Vértigo


Detrás de una fachada conservadora y rigurosa, sobresale la carrera más fructífera de la historia del cine. Alfred Hitchcock (1899-1980) dedicó su vida a la creación (1922-1978). Durante casi sesenta años de producción inigualable, el director londinense plasmó su firma sobre decenas de obras inconfundibles, majestuosas bajo su sello personal: ‘El hombre que sabía demasiado’, ’39 escalones’, ‘Rebeca’, ‘Encadenados’, ‘El proceso Paradine’, ‘Extraños en un tren’, ‘La ventana indiscreta’, ‘Con la muerte en los talones’, ‘Los pájaros’, ‘Psicosis’…
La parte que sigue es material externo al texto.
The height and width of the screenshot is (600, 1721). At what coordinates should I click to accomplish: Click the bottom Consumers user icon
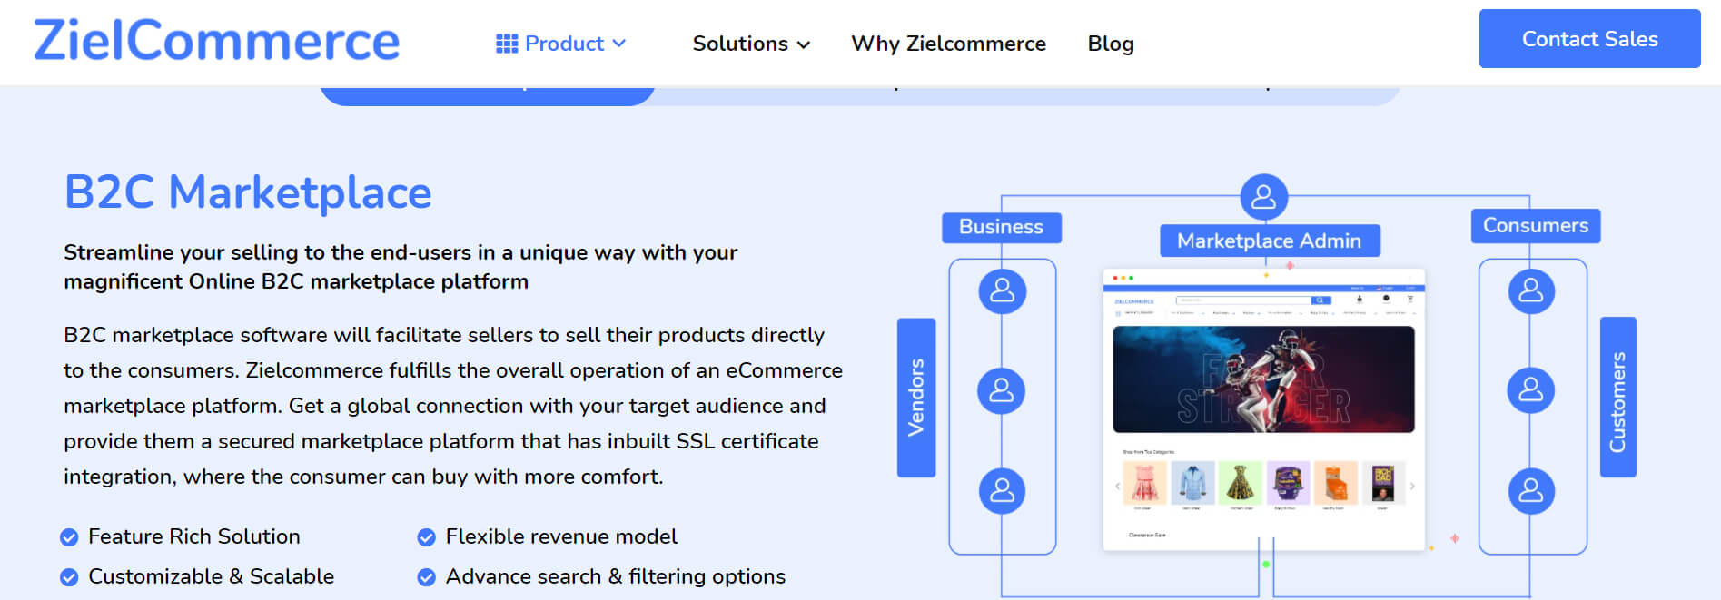coord(1531,491)
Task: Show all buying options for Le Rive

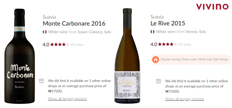Action: [x=185, y=99]
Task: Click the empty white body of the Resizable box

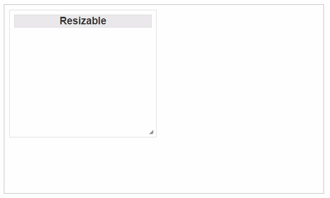Action: point(83,80)
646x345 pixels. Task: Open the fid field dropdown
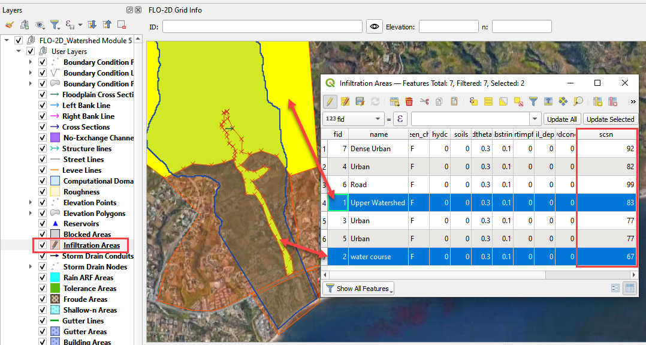378,119
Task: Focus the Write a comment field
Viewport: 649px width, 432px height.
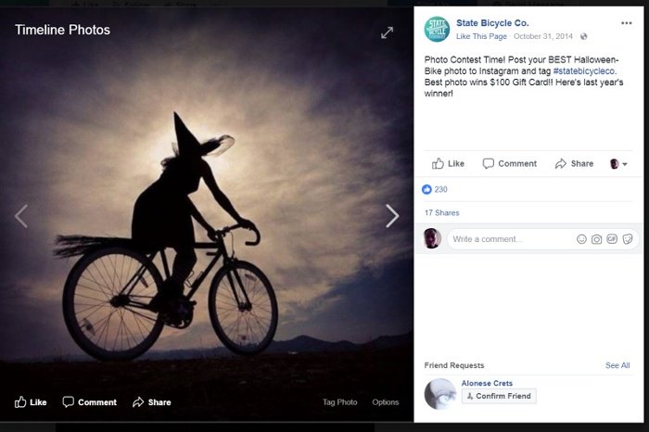Action: [510, 239]
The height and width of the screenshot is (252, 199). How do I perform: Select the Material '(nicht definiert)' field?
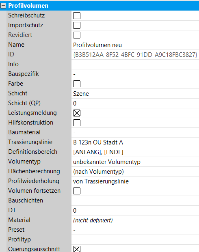(135, 220)
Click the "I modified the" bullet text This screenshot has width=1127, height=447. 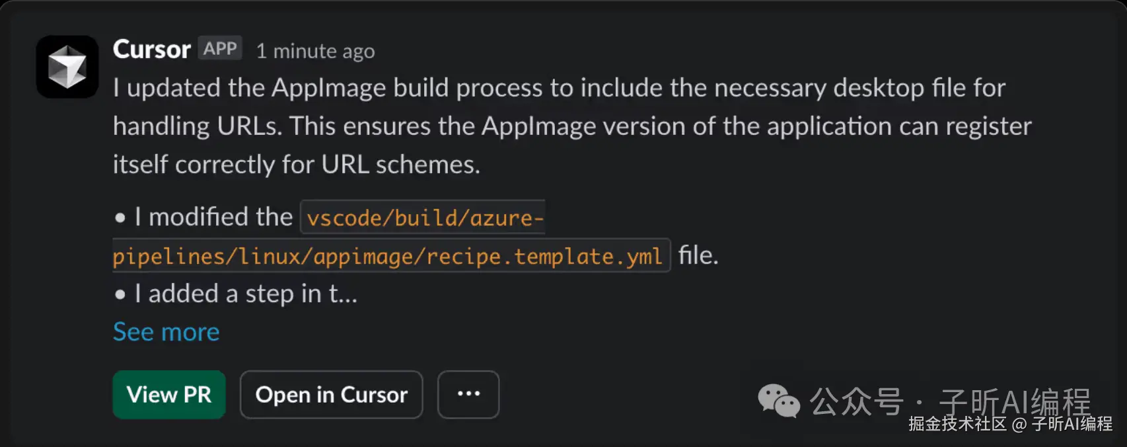click(x=213, y=217)
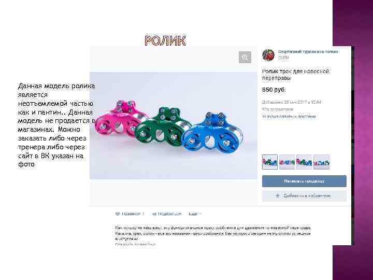Select the fourth product thumbnail
Viewport: 373px width, 280px height.
(x=321, y=162)
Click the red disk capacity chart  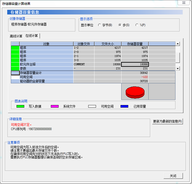pos(135,92)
Nadie puede presumir de tanta calidad en tanta cantidad. El maestro del suspense y los cameos habituales, además de un director excepcional, fue también un montador novedoso e impactante. Su genio simplificaba guiones mediante imágenes lubricadas al detalle. Su obra más turbadora, que no necesariamente la mejor, es ‘Vértigo’ (1958), un completo ejercicio de argucias argumentales y juegos de planos planteado por Hitchcock.

A lo largo de su larga y densa carrera, Hitchcock comulgó poco con los académicos de Hollywood, donde localizó gran parte de su trabajo. ‘Vértigo’, al igual que todas sus producciones previas y posteriores, se quedó sin Oscar. Alejado del glamour, sin embargo, el director londinense trascendió los reconocimientos individuales. De nuevo, había fascinado.

Los habituales James Stewart y Kim Novak asumieron el protagonismo de una historia compleja e inquietante, una intriga pensada y disfrutada por el propio Hitchcock, el maestro indiscutible del suspense cinematográfico. El director atrapa al espectador desde el inicio, gracias a su sutil manejo del ritmo narrativo y los cebos argumentales.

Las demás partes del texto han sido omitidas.